**Prompt**
Render the entries from the line containing "Pick the blank cell above the last T" through the line containing "tap(216, 58)", both included, as a JSON list of strings with one string per line and blank lines omitted.

● ● ● ● ● ● ●

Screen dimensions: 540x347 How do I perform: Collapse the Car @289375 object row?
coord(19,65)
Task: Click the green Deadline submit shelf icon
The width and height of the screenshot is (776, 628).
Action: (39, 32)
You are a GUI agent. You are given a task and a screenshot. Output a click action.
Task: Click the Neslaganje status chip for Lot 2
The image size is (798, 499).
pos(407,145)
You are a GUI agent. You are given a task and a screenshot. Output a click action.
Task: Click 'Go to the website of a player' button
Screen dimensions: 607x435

● ● ● ● ● ● ●

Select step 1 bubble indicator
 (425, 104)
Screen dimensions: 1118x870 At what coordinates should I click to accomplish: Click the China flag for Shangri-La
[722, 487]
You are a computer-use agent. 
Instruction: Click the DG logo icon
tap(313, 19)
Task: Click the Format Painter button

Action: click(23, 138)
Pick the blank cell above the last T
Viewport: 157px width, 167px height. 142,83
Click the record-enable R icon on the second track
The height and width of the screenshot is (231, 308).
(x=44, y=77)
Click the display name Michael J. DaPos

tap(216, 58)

● ● ● ● ● ● ●

**Solved exercise**
[
  "Pick the blank cell above the last T",
  "Viewport: 157px width, 167px height. 142,83",
  "Click the record-enable R icon on the second track",
  "The height and width of the screenshot is (231, 308).",
  "(x=44, y=77)",
  "Click the display name Michael J. DaPos",
  "tap(216, 58)"
]